Chapter 1.3, Problem 51E

To determine

To calculate: The simplified value of the expression $y^{\frac{1}{3}}\left(y^{\frac{2}{3}}+y^{\frac{5}{3}}\right)$ .

Answer to Problem 51E

The value of the expression $y^{\frac{1}{3}}\left(y^{\frac{2}{3}}+y^{\frac{5}{3}}\right)$ is $y^2+y$ .

Explanation of Solution

Given information:

The expression $y^{\frac{1}{3}}\left(y^{\frac{2}{3}}+y^{\frac{5}{3}}\right)$ .

Formula used:

To multiply two polynomial expressions, first multiply each term of first polynomial by second polynomial and then add the results. This property is known as distributive property, which is mathematically expressed as,

  $a\left(c+d\right)=ac+ad$

Law of exponent which states that to find the product of two terms with same base and different exponents, then add the exponents only keeping the base same, which can be written mathematically as,

  $x^m\cdot x^n=x^{m+n}$

Calculation:

Consider the given expression $y^{\frac{1}{3}}\left(y^{\frac{2}{3}}+y^{\frac{5}{3}}\right)$ .

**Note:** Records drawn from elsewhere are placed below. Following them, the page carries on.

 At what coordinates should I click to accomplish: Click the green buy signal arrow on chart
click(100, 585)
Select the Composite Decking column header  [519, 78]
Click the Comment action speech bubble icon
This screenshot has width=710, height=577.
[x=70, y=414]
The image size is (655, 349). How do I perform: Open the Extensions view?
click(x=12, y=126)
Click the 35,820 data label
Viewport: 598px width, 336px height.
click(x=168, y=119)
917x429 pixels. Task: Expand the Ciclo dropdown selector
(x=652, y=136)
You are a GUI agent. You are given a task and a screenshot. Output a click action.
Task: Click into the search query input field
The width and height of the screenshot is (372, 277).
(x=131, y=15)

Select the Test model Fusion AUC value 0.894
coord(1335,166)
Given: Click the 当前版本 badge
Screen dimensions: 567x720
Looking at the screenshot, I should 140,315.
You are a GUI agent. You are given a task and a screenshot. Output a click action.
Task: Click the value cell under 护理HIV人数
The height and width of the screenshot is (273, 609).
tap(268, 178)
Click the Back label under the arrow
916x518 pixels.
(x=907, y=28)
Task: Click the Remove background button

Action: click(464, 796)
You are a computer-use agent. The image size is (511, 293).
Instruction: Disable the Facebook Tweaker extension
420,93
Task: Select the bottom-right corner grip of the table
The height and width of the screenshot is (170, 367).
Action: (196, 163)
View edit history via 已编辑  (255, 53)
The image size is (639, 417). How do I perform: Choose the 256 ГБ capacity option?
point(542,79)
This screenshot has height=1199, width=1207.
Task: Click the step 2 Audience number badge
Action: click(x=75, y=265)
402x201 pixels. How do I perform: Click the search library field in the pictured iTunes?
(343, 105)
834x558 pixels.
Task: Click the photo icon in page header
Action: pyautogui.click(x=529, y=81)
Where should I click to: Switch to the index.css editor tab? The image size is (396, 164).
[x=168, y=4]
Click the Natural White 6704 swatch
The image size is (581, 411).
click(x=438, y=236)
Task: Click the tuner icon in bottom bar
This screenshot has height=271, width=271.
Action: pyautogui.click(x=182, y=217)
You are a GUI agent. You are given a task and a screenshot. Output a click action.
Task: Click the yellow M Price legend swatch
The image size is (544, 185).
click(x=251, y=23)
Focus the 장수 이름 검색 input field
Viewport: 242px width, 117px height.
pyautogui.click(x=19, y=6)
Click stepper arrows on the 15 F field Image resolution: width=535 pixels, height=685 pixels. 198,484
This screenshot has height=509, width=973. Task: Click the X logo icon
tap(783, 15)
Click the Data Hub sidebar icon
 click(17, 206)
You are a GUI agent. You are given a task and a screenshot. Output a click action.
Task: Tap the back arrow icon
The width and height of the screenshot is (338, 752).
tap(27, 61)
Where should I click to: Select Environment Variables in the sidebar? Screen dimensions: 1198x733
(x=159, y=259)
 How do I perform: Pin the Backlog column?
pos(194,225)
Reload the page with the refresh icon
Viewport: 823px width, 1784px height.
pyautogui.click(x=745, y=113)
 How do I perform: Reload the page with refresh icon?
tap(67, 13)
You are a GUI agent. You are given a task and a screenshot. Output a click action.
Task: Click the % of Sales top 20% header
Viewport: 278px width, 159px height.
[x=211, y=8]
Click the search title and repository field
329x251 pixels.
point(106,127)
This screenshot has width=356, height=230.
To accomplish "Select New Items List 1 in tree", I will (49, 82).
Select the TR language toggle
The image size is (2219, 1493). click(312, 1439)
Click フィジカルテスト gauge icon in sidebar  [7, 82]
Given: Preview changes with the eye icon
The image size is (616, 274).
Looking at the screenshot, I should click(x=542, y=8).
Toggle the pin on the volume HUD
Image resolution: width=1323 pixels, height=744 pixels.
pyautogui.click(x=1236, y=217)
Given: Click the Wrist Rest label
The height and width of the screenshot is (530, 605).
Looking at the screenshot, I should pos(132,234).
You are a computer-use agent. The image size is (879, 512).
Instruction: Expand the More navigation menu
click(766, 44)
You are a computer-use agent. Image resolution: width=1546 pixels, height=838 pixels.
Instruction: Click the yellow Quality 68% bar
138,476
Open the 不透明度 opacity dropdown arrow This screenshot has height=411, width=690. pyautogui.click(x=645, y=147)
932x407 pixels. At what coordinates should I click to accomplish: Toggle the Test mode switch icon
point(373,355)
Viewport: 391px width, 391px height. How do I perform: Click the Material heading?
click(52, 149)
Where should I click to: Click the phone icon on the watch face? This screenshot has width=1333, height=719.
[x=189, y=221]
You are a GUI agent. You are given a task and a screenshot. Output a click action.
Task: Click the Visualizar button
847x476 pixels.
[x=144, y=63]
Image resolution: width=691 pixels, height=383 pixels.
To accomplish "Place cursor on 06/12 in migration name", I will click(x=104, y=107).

Recall that to multiply two polynomial expressions, first multiply each term of first polynomial by second polynomial and then add the results. This property is known as distributive property, which is mathematically expressed as,

  $a\left(c+d\right)=ac+ad$

Apply it,

  $y^{\frac{1}{3}}\left(y^{\frac{2}{3}}+y^{\frac{5}{3}}\right)=y^{\frac{1}{3}}\cdot y^{\frac{2}{3}}+y^{\frac{1}{3}}\cdot y^{\frac{5}{3}}$

Recall the law of exponent which states that to find the product of two terms with same base and different exponents, then add the exponents only keeping the base same, which can be written mathematically as,

  $x^m\cdot x^n=x^{m+n}$

Apply it,

  $\begin{array}{c}{y}^{\frac{1}{3}}\left(y^{\frac{2}{3}}+y^{\frac{5}{3}}\right)=y^{\frac{1}{3}}\cdot y^{\frac{2}{3}}+y^{\frac{1}{3}}\cdot y^{\frac{5}{3}}\\ =y^{\frac{1}{3}+\frac{2}{3}}+y^{\frac{1}{3}+}{}^{\frac{5}{3}}\\ =y^{\frac{3}{3}}+y^{\frac{6}{3}}\\ =y+y^2\end{array}$

Thus, the value of the expression $y^{\frac{1}{3}}\left(y^{\frac{2}{3}}+y^{\frac{5}{3}}\right)$ is $y^2+y$ .